Après « Le ciel attendra » sorti il y a quelques mois, voici une nouvelle exploration politique de notre société. Mais cette fois-ci, ce n’est pas Daech qui cherche à embrigader l’héroïne, c’est un parti d’extrême droite français.

Pauline, infirmière dans les Hauts-de-France, est très appréciée dans sa ville d’Hénart (Beaumont ?). Par le biais de Docteur André Dussolier, le Bloc National va se rapprocher d’elle pour la convaincre de devenir leur tête de liste aux prochaines élections municipales.

Pour ce genre de film, deux questions m’interrogent par avance…

LE FILM SE TIENT-IL ELOIGNE DES CARICATURES ?

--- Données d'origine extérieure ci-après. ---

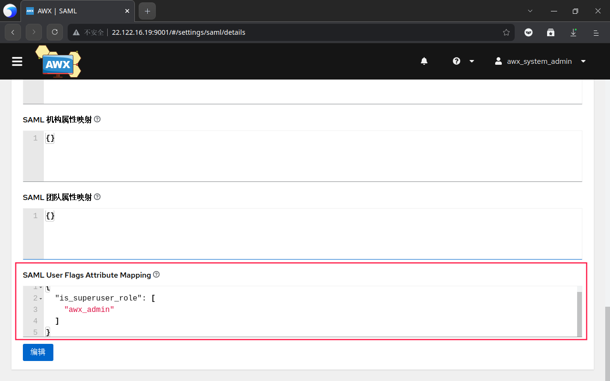Open the browser downloads icon
Image resolution: width=610 pixels, height=381 pixels.
[573, 32]
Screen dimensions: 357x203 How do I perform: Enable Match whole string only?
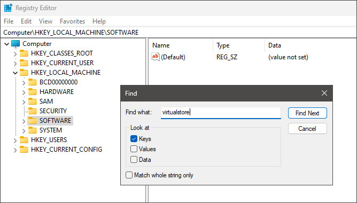[x=129, y=175]
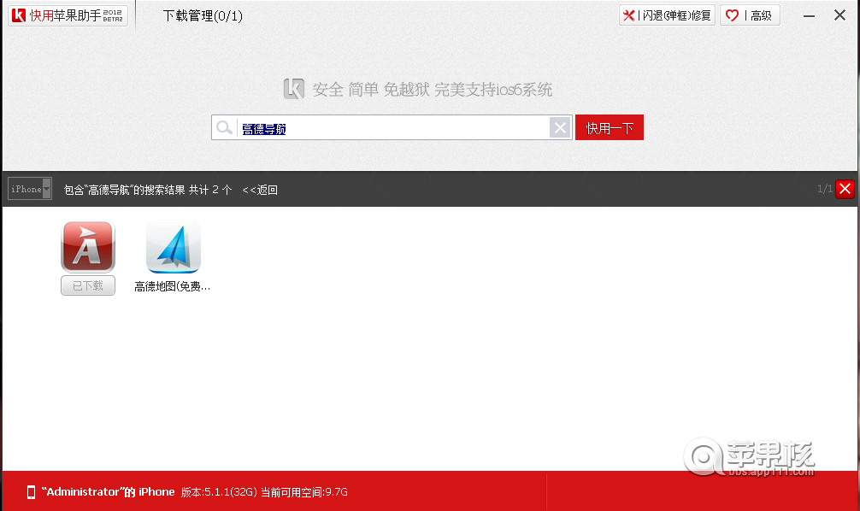This screenshot has width=860, height=511.
Task: Click the crash-fix icon beside 闪退(弹框)修复
Action: tap(629, 15)
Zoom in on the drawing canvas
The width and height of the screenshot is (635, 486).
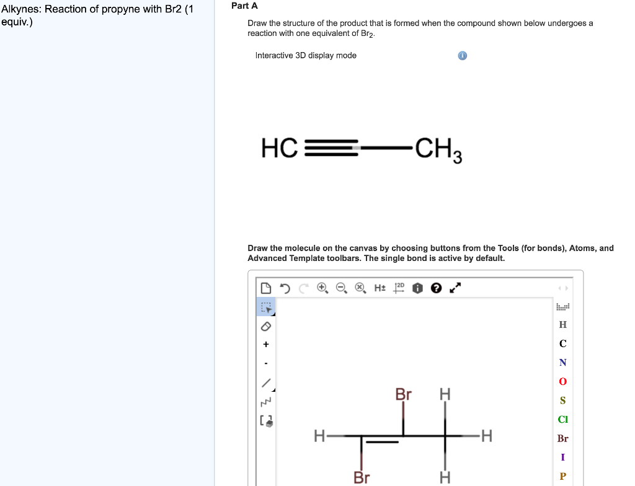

                Notre héroïne – interprétée par une Emilie Dequenne convaincante de simplicité – ne se contente pas de travailler et d’échanger avec un docteur branché patriotisme. Elle a la chance de retrouver Stéphane (Guillaume Gouix à son aise)  son amour d’enfance, plus connu sous le nom de Stanko, membre d’une milice néo-nazie (même si on comprend qu’il est là pour montrer la volonté de polissage du parti). Ajoutons que le fils de cette mère célibataire fréquente un meilleur ami qui s’occupe secrètement d’un site fasciste (avec sa mère comme première fan). Ça fait beaucoup, on est d’accord !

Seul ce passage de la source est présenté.